If you’re planning to take the SAT, then you probably know this test plays a crucial role in college admissions. However, studying hard in school isn’t enough to succeed on the SAT; you need to learn the ins and outs of the test. In this post, we’ll help you understand the different sections of the SAT and how to approach each one.
The redesigned SAT features four different sections:
- Writing and Language
The last section is optional, but many top colleges require students to complete it. Read on for information on these sections, how they’re scored, and what you can do to prepare.
Number of Questions: 52
Time Permitted: 65 mins
Score Range: 200 to 800 points, when combined with results of the Writing and Language test
The Reading section of the SAT is designed to assess a student’s reading comprehension, writing, and vocabulary. During the assessment, students will read a selection of passages from U.S. or world literature, history, and science. After reading each passage or pair of passages, students will answer a series of questions.
How to Prepare:
Develop a strategy for reading the passages. Some students opt to skim the passage, reading the introduction, conclusion, and first and last sentence of each paragraph. Others prefer to speed-read the whole passage upfront and then look at the questions. By taking a few practice tests ahead of time, you can try out different strategies and find the one that works best for you.
Writing and Language
Number of Questions: 44
Time Permitted: 35 mins
Score Range: 200 to 800, when combined with the results of the Reading test
While the Reading section requires test takers to evaluate content and meaning, the Writing section is focused on correcting errors in words and sentences. The goal is to measure a student’s understanding of vocabulary in context, and knowledge of standard English conventions. Additionally, test takers should be able to show their command of evidence.
How to Prepare:
Strategy is key when preparing for the section, as test takers often report feeling a time crunch. To save time, consider answering questions as you read rather than waiting until you finish the passage. This strategy can be especially effective because questions are listed in the order that material appears in the reading. Furthermore, some students have an easier time answering questions as they go, rather than trying to remember information after the fact.

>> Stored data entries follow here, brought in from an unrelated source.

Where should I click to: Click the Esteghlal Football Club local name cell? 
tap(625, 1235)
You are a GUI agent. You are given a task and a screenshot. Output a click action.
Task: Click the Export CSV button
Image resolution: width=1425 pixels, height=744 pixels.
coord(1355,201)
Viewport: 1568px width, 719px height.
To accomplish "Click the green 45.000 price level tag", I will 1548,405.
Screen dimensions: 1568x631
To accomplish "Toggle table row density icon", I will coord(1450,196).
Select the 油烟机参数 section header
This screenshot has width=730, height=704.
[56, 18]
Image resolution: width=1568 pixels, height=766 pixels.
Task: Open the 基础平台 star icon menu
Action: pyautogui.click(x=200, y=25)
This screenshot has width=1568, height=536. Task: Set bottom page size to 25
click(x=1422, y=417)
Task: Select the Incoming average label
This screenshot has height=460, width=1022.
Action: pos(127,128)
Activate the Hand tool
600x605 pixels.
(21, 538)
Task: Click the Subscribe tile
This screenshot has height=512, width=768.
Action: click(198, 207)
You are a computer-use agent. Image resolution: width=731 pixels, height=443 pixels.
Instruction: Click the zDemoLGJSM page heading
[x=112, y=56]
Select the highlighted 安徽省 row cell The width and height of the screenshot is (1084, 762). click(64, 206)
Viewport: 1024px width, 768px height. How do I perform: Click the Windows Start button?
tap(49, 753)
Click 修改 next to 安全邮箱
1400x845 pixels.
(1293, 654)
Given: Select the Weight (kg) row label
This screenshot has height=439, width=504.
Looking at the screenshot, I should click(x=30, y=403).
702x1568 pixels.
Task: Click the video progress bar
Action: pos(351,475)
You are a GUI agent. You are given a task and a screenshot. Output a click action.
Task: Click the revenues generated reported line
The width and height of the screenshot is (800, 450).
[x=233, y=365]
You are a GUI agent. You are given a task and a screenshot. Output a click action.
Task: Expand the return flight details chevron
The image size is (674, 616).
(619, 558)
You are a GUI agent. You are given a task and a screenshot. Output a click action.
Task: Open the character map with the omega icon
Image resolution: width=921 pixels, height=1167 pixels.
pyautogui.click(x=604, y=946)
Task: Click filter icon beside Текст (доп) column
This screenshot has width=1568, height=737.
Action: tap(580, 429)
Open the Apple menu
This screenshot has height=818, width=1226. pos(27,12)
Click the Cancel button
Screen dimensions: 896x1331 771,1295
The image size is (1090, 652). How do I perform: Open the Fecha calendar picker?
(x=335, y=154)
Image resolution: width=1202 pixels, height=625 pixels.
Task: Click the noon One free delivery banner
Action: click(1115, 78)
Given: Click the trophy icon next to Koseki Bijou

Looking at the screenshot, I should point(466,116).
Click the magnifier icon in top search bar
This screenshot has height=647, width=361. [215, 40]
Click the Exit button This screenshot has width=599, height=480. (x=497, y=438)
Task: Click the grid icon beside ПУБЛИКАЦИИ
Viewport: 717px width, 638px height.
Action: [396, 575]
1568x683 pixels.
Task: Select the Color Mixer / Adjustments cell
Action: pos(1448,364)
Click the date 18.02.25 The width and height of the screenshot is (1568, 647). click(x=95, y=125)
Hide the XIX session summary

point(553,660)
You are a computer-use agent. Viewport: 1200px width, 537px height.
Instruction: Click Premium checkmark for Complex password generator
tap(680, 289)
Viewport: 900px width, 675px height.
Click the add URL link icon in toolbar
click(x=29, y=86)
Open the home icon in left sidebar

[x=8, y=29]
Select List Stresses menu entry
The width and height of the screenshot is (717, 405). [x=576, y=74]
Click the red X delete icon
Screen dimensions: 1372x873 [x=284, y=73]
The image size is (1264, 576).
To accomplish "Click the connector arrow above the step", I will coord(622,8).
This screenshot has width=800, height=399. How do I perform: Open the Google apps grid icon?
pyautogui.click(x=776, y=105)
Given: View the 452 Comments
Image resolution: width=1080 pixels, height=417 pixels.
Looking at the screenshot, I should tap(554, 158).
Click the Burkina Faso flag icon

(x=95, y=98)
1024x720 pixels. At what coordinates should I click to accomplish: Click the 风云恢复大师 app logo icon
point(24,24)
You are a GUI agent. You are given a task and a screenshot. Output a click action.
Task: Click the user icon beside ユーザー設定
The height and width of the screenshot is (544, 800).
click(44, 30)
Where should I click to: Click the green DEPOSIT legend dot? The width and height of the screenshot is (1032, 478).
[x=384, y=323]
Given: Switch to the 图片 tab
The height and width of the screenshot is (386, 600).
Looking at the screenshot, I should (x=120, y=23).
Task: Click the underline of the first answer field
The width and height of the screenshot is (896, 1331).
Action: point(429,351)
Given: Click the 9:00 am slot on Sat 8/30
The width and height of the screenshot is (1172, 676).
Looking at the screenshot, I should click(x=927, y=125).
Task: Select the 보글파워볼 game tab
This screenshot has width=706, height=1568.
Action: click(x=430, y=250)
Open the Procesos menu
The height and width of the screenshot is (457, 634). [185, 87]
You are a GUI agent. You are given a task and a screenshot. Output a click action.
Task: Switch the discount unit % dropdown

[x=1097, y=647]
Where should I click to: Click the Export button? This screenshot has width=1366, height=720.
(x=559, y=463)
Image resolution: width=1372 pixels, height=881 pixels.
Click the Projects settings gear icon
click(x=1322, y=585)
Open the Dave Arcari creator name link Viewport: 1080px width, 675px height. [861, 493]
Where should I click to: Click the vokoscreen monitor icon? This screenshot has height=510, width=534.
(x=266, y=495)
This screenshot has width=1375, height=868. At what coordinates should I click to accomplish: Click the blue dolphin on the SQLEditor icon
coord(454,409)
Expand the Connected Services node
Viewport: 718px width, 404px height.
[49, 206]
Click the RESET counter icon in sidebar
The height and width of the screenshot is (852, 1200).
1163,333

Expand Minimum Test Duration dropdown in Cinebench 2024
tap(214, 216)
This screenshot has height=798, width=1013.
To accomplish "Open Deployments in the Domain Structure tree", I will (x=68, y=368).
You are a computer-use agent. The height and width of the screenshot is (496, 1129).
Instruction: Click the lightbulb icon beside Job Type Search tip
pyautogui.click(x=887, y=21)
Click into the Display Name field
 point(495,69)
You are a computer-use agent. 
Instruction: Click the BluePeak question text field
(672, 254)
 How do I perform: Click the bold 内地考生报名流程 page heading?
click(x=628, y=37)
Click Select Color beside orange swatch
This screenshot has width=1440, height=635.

Number of Questions: 58 (38 with calculator and 20 without)
Time Permitted: 80 mins (55 minutes with calculator and 25 minutes without)
Scoring: 200 to 800
The Math section of the SAT has two different parts, and one doesn’t let you use a calculator. This realization can be particularly stressful for students who aren’t good at mental math. Both parts of the test feature questions related to algebra, problem solving, data analysis, and advanced mathematics.
How to Prepare:
When it comes to the SAT Math test, practice really does make perfect. If you want to boost your score, consider brushing up on your mental math before the test. Practicing multiplication tables for higher numbers (like 12, 13, and 14) can help save you time on the big day. Additionally, experts advise students to review strategies for solving word problems. For example, some students cross out information that’s irrelevant or underline those words and phrases that are crucial to solving the problem.
Number of Questions: 1
Time Permitted: 50 mins
Scoring: Reading, Analysis, and Writing are each evaluated on a scale of 2 to 8
The SAT Essay requires students to read a passage and then write an essay detailing how the author created his or her argument. If you’re thinking of skipping the optional SAT Essay, you might want to think again. Many of the most competitive colleges require this testing component, while others just recommend that students complete the essay. Schools that require or recommend the SAT Essay include:
- Amherst College
- Brown University
- California Institute of Technology
- Harvard College
- Princeton University
- Texas A&M University
- University of California, Los Angeles
- Villanova University
- Yale University
If you do choose to take the optional Essay, it’s important to understand how the College Board will evaluate your work. Student essays are assessed based on three separate criteria:
- A reading score, which considers your ability to use textual evidence from the passage in writing your essay
- An analysis score, which examines your understanding of the author’s argument and looks at your ability to select relevant evidence
- A writing score, which is based on the strength of your thesis, tone, style, and general usage of language
How to Prepare:
If you want to boost your SAT Essay score, one of the best things you can do is open a book—or a newspaper or magazine. Reading nonfiction can help you get familiar with different styles of writing while expanding your overall knowledge of the world. As a bonus, reading more can help you on the SAT Reading exam, which is mostly geared toward nonfiction.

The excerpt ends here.